*Consignes à traiter:*
1. D'après l'entretien, quelle alliance est au pouvoir au Niger ?
2. Recopiez, s'il vous plaît, le passage de l'entretien qui va de « H.A. : Sans » à « en position d’arbitre. ».
3. Les affirmations suivantes sont-elles conformes à l'entretien ? Répondez par oui ou par non pour chacune, en citant les mots décisifs.
(a) Aucun problème majeur n'a opposé les membres de l'AFD en cinq ans.
(b) Une disposition constitutionnelle prévoit la démission du Premier ministre pour assurer la transparence du scrutin.
(c) Si le parti de H.A. n'est pas qualifié pour le second tour, il soutiendra Mahamane Ousmane.

----- Texte fourni

H.A. : Quand on est le leader du plus grand parti politique, que l’on occupe le poste de Premier ministre, il est normal que l’on devienne l’homme à abattre pour ses adversaires. Je n’ai aucun moyen de faire taire les rumeurs. Récemment, j’ai pris quelques jours de congé : on n’a pas hésité à affirmer que j’étais à l’article de la mort, que j’avais fui le pays à la veille des élections. Quand il s’agit de ma personne, ce n’est pas grave ; mais quand il s’agit de l’État, c’est autre chose. Certains opposants ont exigé ma démission pour la transparence du scrutin. Or aucune disposition constitutionnelle ne prévoit un tel cas de figure. Les auteurs de cette demande n’ont pas conscience de ce qu’un changement à la primature signifie en période électorale. Ni de ses implications sur les négociations avec les institutions financières internationales pour un nouveau programme triennal. Cela dit, il est vrai que j’ai pensé me présenter à la députation, ce qui m’aurait amené à quitter mes fonctions. Mais le président m’a demandé de privilégier les intérêts du pays au détriment de mes ambitions électorales. J’ai trouvé son analyse pertinente. Je suis donc resté.

J.A.I. : Vous dirigez un gouvernement d’alliance. Les partis qui le composent présentent chacun leur candidat. Est-ce que cette coalition peut se retrouver en cas de second tour ?
H.A. : Sans aucun doute. De toutes les alliances politiques qui se sont formées au Niger ces dernières années, l’Alliance des forces démocratiques [AFD, au pouvoir] est celle qui a le mieux fonctionné. En cinq ans, il n’y a eu aucun problème majeur entre nous. Notre bilan est positif. Cela dit, le score de chacun des candidats sera évidemment important. Si le scénario de 1999 est réédité, il me semble que cela ne posera aucun problème. Et si notre parti n’est pas qualifié pour le deuxième tour, nous apporterons notre soutien à notre allié, Mahamane Ousmane. Maintenant, le scénario catastrophe serait d’imaginer une finale entre Tandja et Ousmane. Ce serait donc l’opposant Mahamadou Issoufou qui se retrouverait en position d’arbitre.

----------
----- Les données

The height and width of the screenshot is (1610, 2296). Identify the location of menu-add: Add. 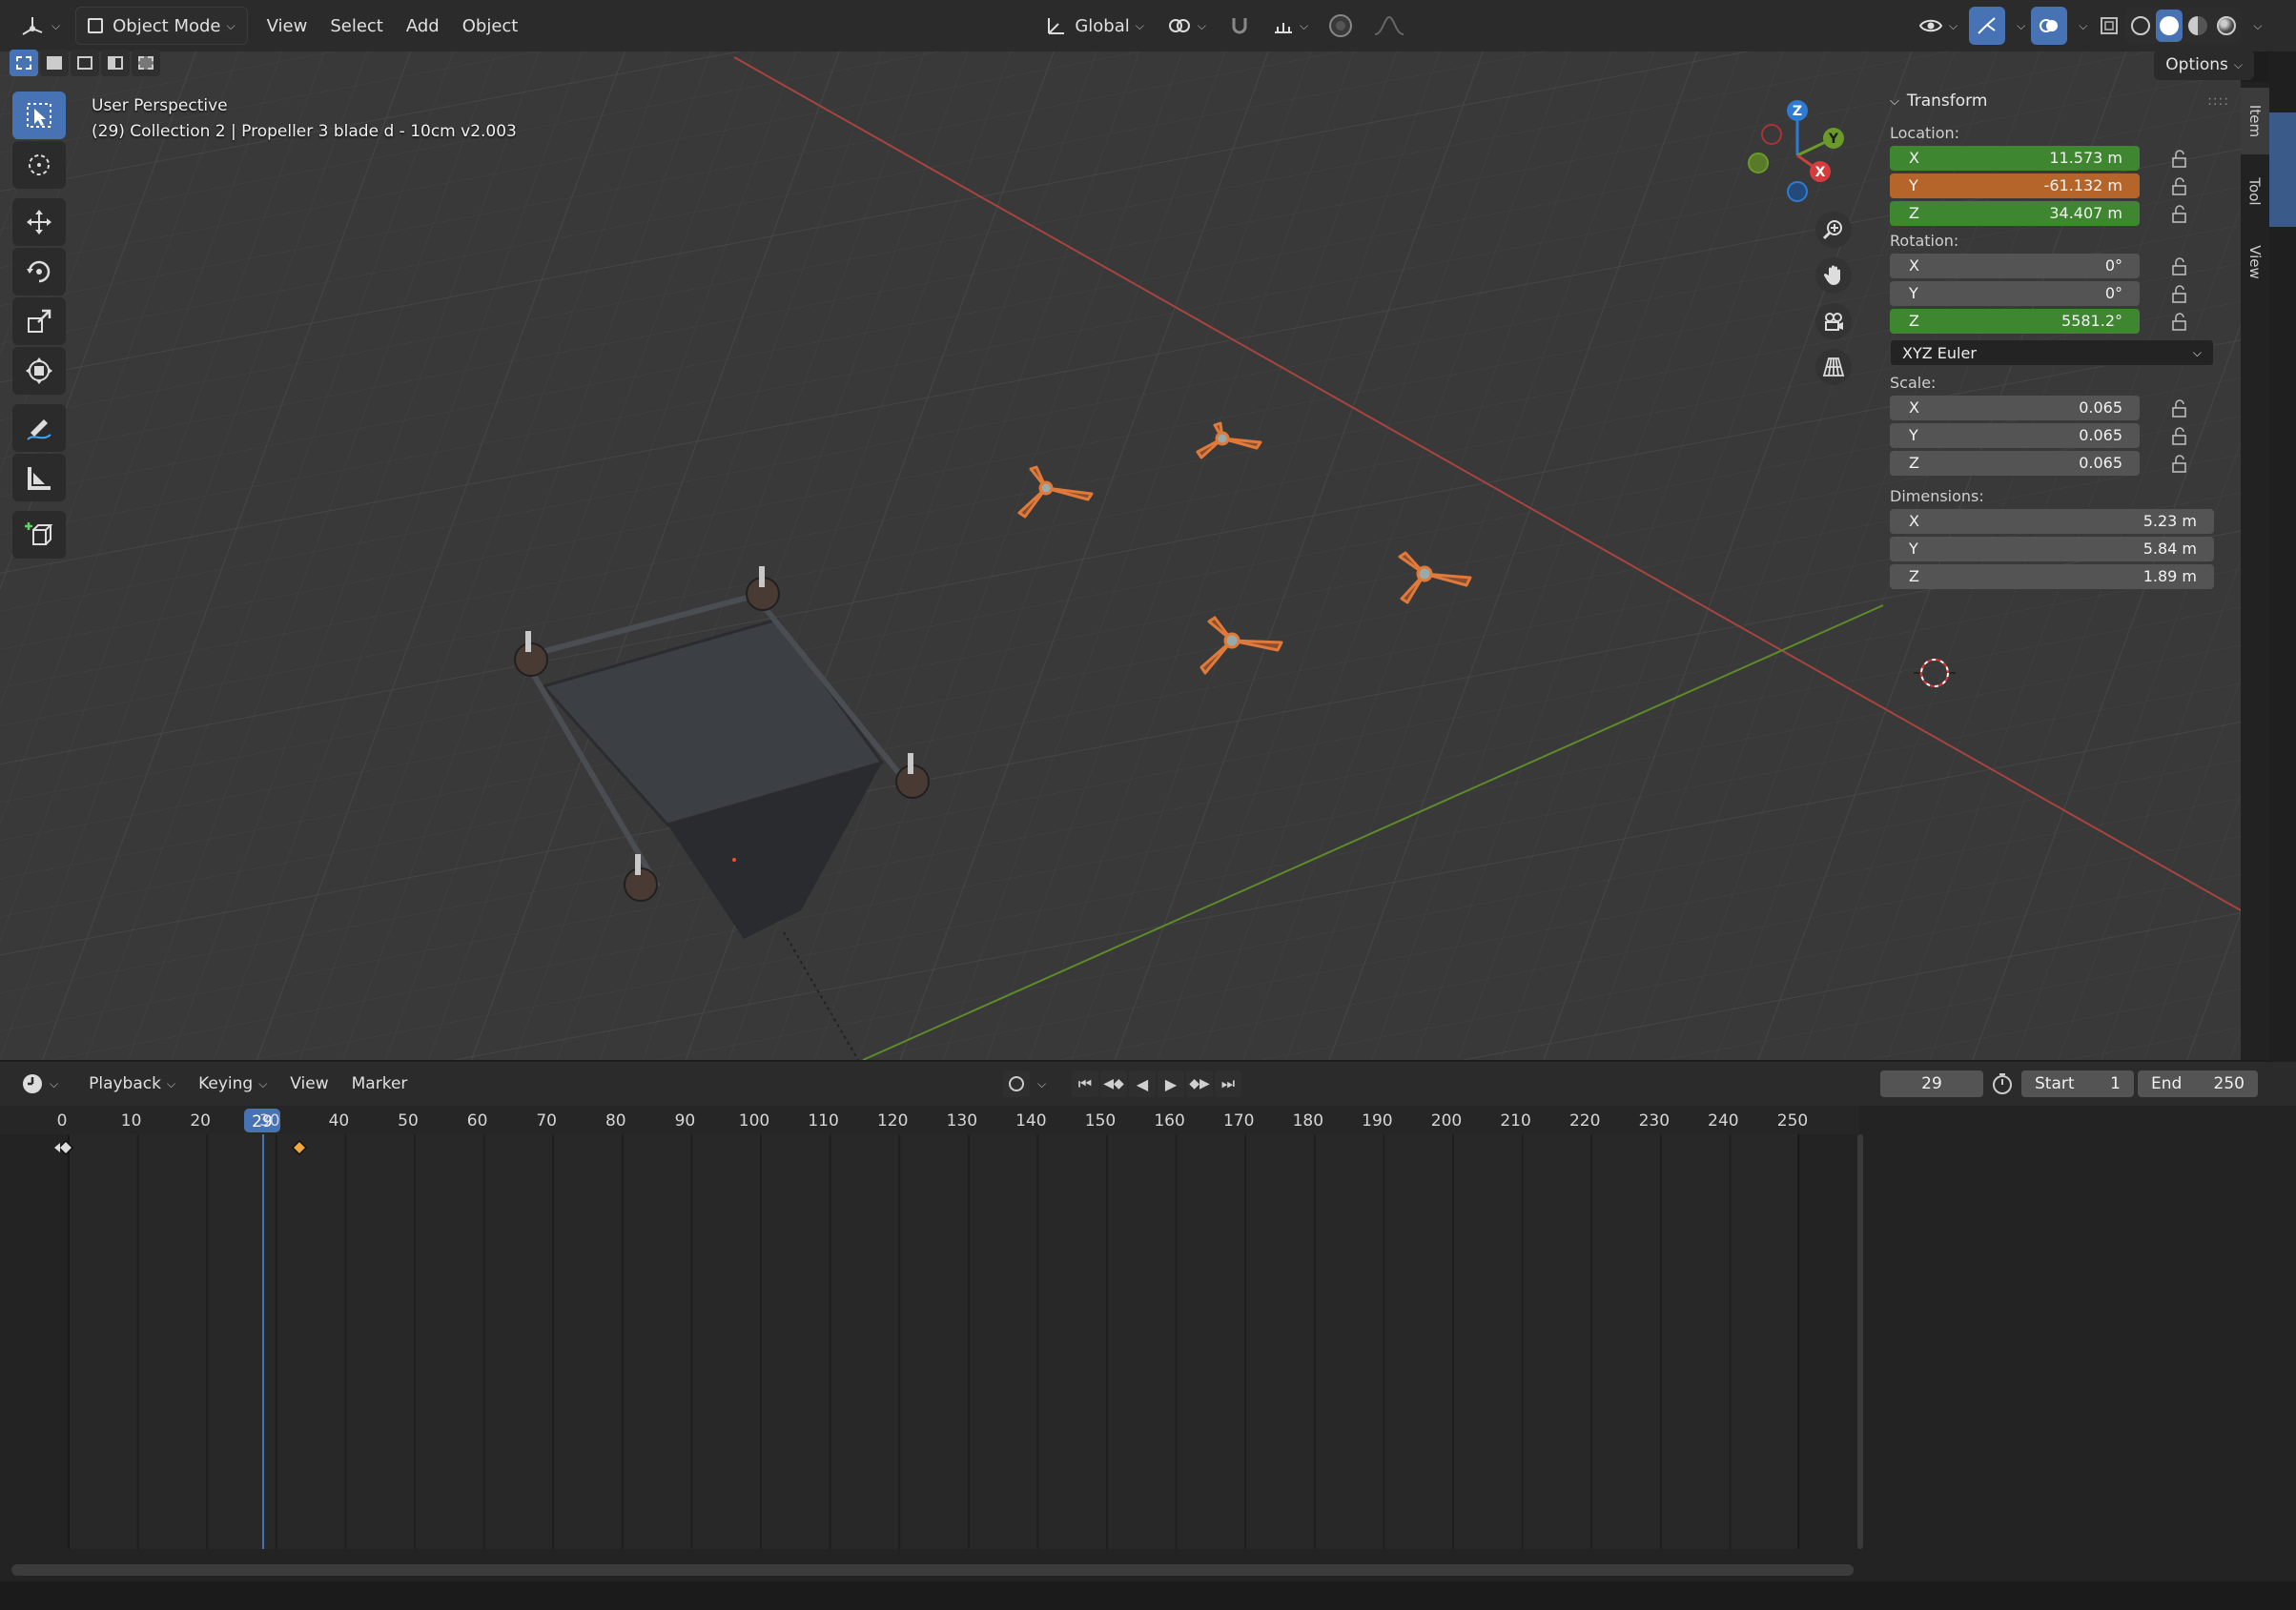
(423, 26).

----------

*Réponses par consigne:*
1. L'Alliance des forces démocratiques (AFD).

2.
H.A. : Sans aucun doute. De toutes les alliances politiques qui se sont formées au Niger ces dernières années, l’Alliance des forces démocratiques [AFD, au pouvoir] est celle qui a le mieux fonctionné. En cinq ans, il n’y a eu aucun problème majeur entre nous. Notre bilan est positif. Cela dit, le score de chacun des candidats sera évidemment important. Si le scénario de 1999 est réédité, il me semble que cela ne posera aucun problème. Et si notre parti n’est pas qualifié pour le deuxième tour, nous apporterons notre soutien à notre allié, Mahamane Ousmane. Maintenant, le scénario catastrophe serait d’imaginer une finale entre Tandja et Ousmane. Ce serait donc l’opposant Mahamadou Issoufou qui se retrouverait en position d’arbitre.

3.
(a) Oui : « En cinq ans, il n’y a eu aucun problème majeur entre nous. »
(b) Non : « Or aucune disposition constitutionnelle ne prévoit un tel cas de figure. »
(c) Oui : « Et si notre parti n’est pas qualifié pour le deuxième tour, nous apporterons notre soutien à notre allié, Mahamane Ousmane. »